Une circulaire du ministère de la Justice du 26 septembre 1995 relative « à l'autorité judiciaire et à la lutte contre l'immigration clandestine » vise à « améliorer l'efficacité » du dispositif mis en œuvre par les lois des 24 août et 30 décembre 1993 portant sur la maîtrise de l'immigration. Elle va à l'encontre de la circulaire de ce même ministère du 11 juillet 1994 (1) qui demandait aux procureurs de ne pas poursuivre les étrangers en situation irrégulière n'ayant commis aucune infraction.
La circulaire du 26 septembre appuie explicitement le « plan d'action » du gouvernement en matière de lutte contre l'immigration clandestine en précisant que « l'autorité judiciaire doit y prendre toute sa part ».
Il arrive trop fréquemment, poursuit-elle, que des étrangers détenus faisant l'objet de mesures d'interdiction du territoire ou d'arrêtés de reconduite à la frontière ou d'expulsion ne puissent être reconduits à l'issue de leur peine de détention parce que les démarches nécessaires (détermination de l'état civil, production de documents d'identité) n'ont pu être effectuées en temps utile. C'est ainsi que 76 % des échecs d'exécution des interdictions du territoire sont dus au défaut de document « transfrontière », indique la circulaire. « C'est d'ailleurs l'une des situations où le taux de reconduites à la frontière effectivement ramenées à exécution est le plus faible, ce qui n'est pas admissible. »
Aussi, dès lors que « l'identité de l'étranger en situation irrégulière ne sera pas précisément établie par des documents incontestables », les procureurs de la République sont invités à requérir des mandats de dépôt et des peines d'emprisonnement ferme. De même, « la période d'incarcération doit être mise à profit pour réunir les éléments nécessaires à l'éloignement effectif des étrangers » en situation irrégulière, est-il indiqué.
Ce texte, qui incite les procureurs de la République à requérir des peines de prison ferme, est entaché d'excès selon le syndicat de la magistrature (2), qui a déposé un recours, aux motifs qu'il « comporte des règles générales et impératives adressées aux magistrats du parquet », alors que ces derniers disposent normalement du pouvoir d'opportunité des poursuites.
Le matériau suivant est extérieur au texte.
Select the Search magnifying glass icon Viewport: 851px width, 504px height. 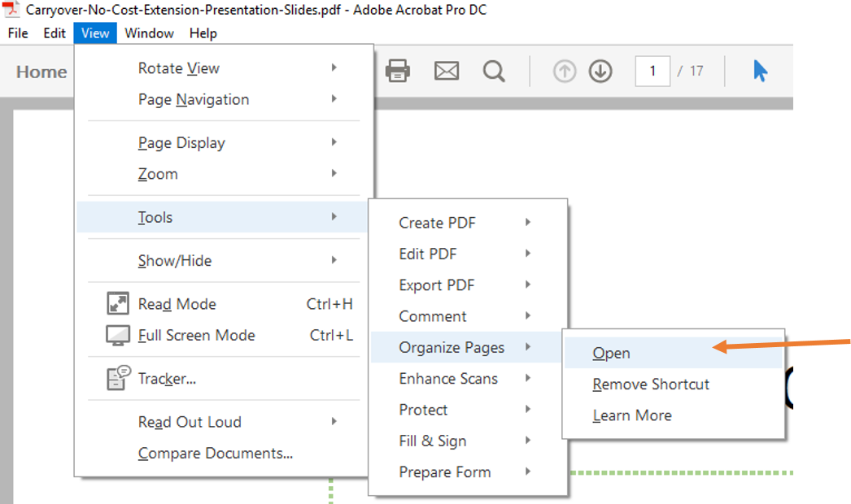494,72
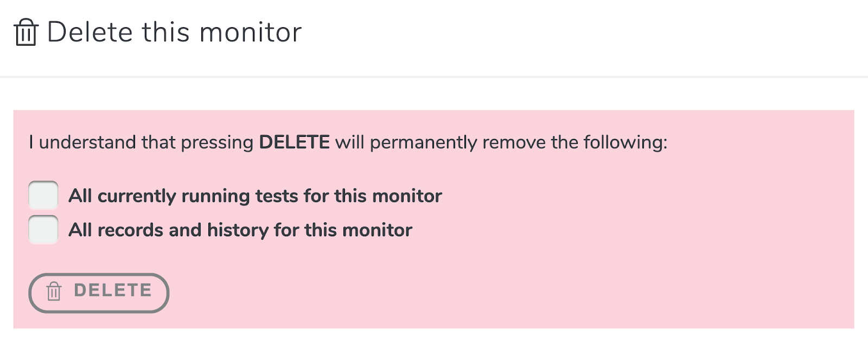Screen dimensions: 868x352
Task: Click label "All currently running tests for this monitor"
Action: [255, 196]
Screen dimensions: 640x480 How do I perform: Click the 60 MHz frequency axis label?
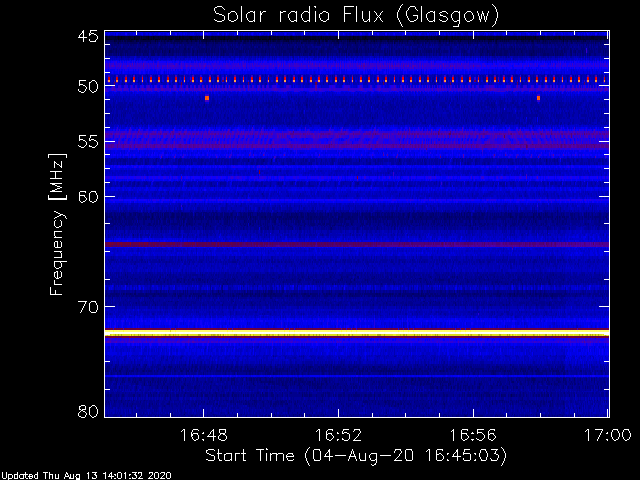pyautogui.click(x=88, y=197)
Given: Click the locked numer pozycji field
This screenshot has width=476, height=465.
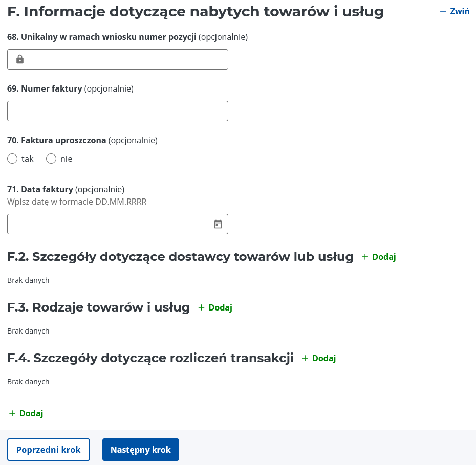Looking at the screenshot, I should 118,59.
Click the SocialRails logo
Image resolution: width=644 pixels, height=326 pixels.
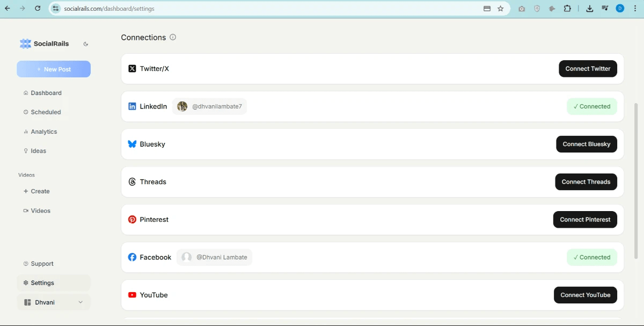tap(25, 44)
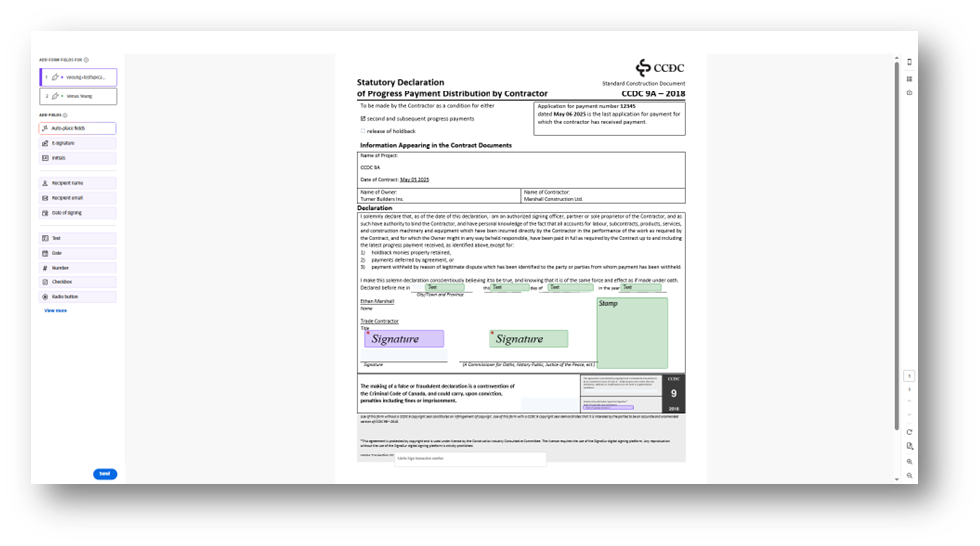Select the Date of signing field
This screenshot has height=546, width=980.
click(x=78, y=213)
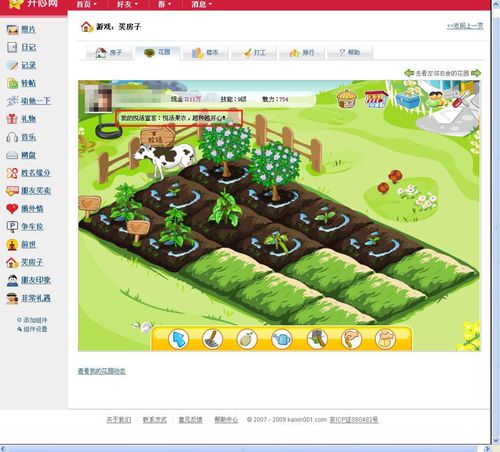Click the blurred user avatar thumbnail
Viewport: 500px width, 452px height.
(98, 98)
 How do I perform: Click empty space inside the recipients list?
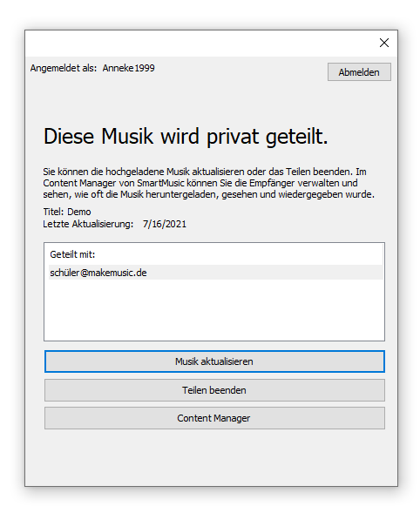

De même, le MRAP (3) proteste contre ce texte qu'il juge illégal car il constitue une « double immixtion dans le pouvoir judiciaire » : d'une part, « il porte atteinte au principe de l'autorité judicaire » et, d'autre part, il « méconnaît le principe d'opportunité des poursuites détenu par les procureurs », estime l'association.
(1) Voir ASH n° 1903 du 1-12-94.
(2) Syndicat de la magistrature : BP 155 - 75523 Paris cedex 11 - Tél (1) 48.05.47.88.
(3) Mouvement contre le racisme et pour l'amitié entre les peuples : 89, rue Oberkampf - 75011 Paris - Tél. (1) 43.14.83.53.